Mistake #4: Using Annual EPS for a Seasonally Lumpy Business
If a company's earnings swing wildly quarter to quarter (retailers, airlines, energy companies), a single year's EPS can misrepresent normalized earning power. Graham himself preferred to average 3-5 years of EPS for volatile businesses.
Mistake #5: Comparing Across Industries
A bank trading at 0.8× book value isn't the same as a tech company trading at 0.8× book value. Context matters. The Graham Number is a starting point for one specific type of business, not a universal ranking system.
The Margin of Safety
Graham's companion concept to intrinsic value was the margin of safety — the gap between a stock's estimated intrinsic value and its current price.
If the Graham Number comes out to $30 and the stock trades at $18, your margin of safety is 40%. That buffer protects you if your inputs were slightly off, the business disappoints, or the market stays irrational longer than expected.

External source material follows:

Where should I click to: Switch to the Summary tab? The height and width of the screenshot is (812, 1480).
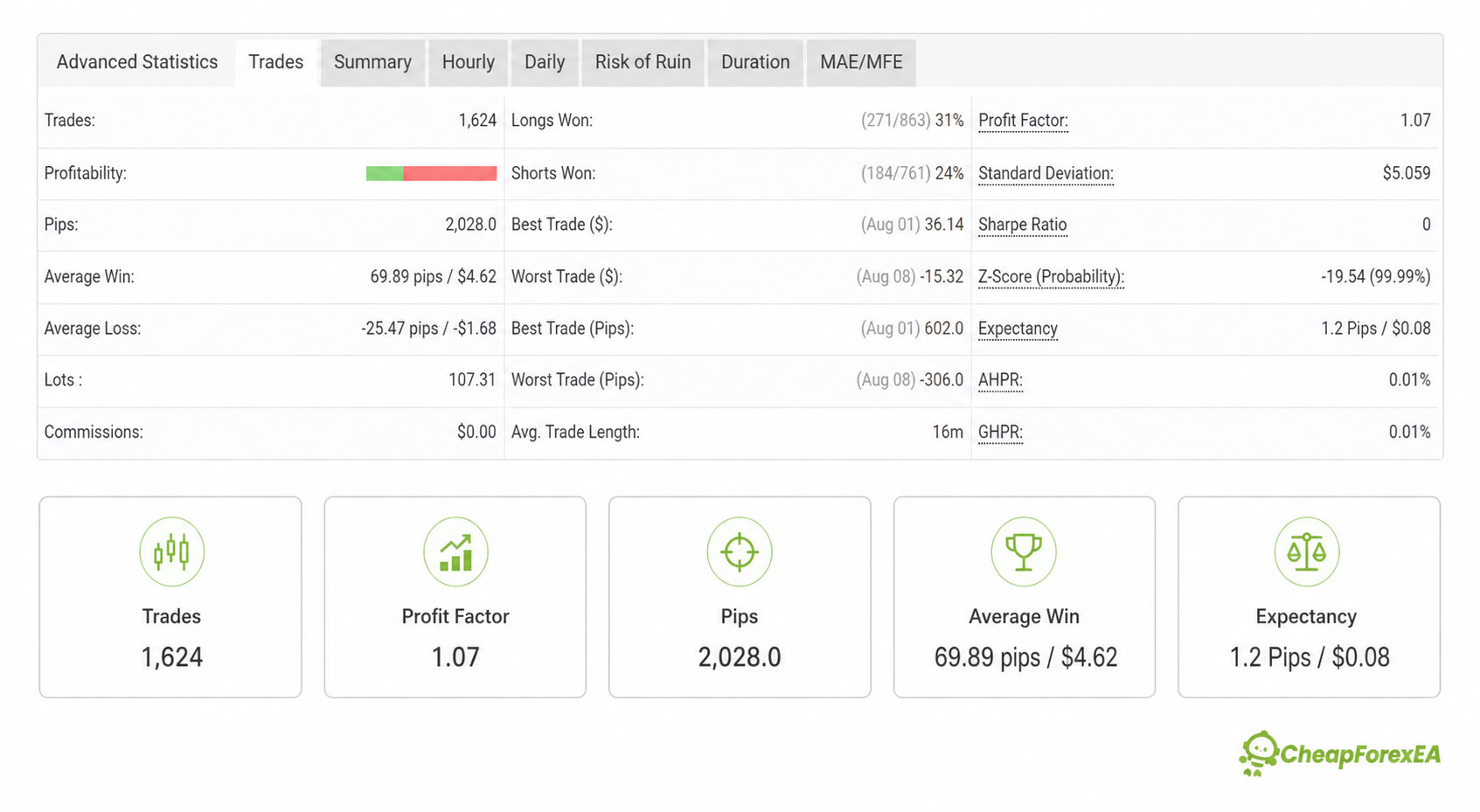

Graham recommended a minimum 33% margin of safety for any investment. Most practitioners think 25-50% is a reasonable range depending on the quality of the business.
Margin of Safety Formula:
Margin of Safety = (Graham Number - Current Price) / Graham Number × 100
If Graham Number = $30, Current Price = $20:
Margin of Safety = ($30 - $20) / $30 × 100 = 33.3%
The Fast Path: Use Our Graham Calculator
Manually running this calculation for every stock you want to evaluate is tedious. You need the most recent EPS, the balance sheet equity, the share count — and you have to make sure you're using the right numbers.
Our Graham Number Calculator does all of this automatically. Enter a ticker symbol, and you'll get:
- The Graham Number
- Current price vs. Graham Number
- Margin of safety percentage
- A quick reading on whether the stock is above or below intrinsic value
It won't tell you whether to buy or sell — that's your call. But it gives you the math in seconds instead of minutes.

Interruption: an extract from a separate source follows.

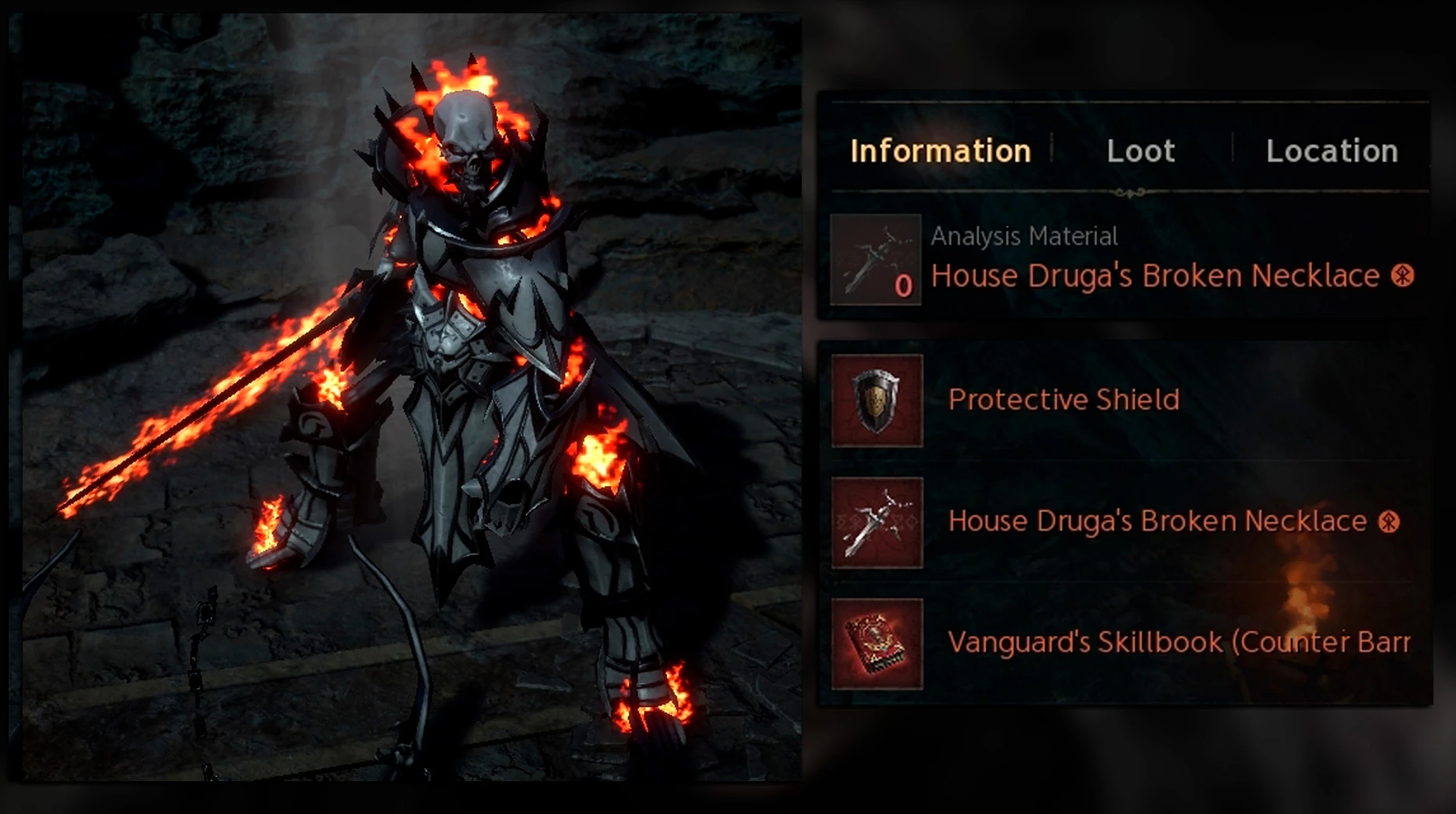Open the Protective Shield entry text
Screen dimensions: 1456x814
tap(1063, 400)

Quick Reference: Graham Number Cheat Sheet
| Input | Where to Find It | Which Number to Use | |-------|-----------------|---------------------| | EPS | Income statement | Diluted TTM (trailing 12 months) | | BVPS | Balance sheet | Total common equity ÷ diluted shares | | Optional: Tangible BVPS | Balance sheet | Equity minus goodwill & intangibles ÷ shares |
The formula:
Graham Number = √(22.5 × Diluted EPS × BVPS)
KO example (March 2026):
√(22.5 × $3.04 × $7.46) = √$510.3 = $22.59
KO current price: $74.98 → Trading at 3.3× Graham Number
Bottom Line
The Graham Number is one of the most durable tools in value investing — not because it's always right, but because it forces you to think about what a business is actually worth in terms of tangible earnings and book value.
Use it as a first filter, not a final verdict. It works best for asset-heavy businesses. It'll misfire on brand-driven consumer staples and asset-light tech companies. That's not a flaw — it's a feature. It forces you to ask why a stock commands a premium, and whether that premium is justified.
The math is simple. The judgment is the hard part.
All financial data sourced from company filings and StockAnalysis.com. Data as of March 23, 2026. Not investment advice.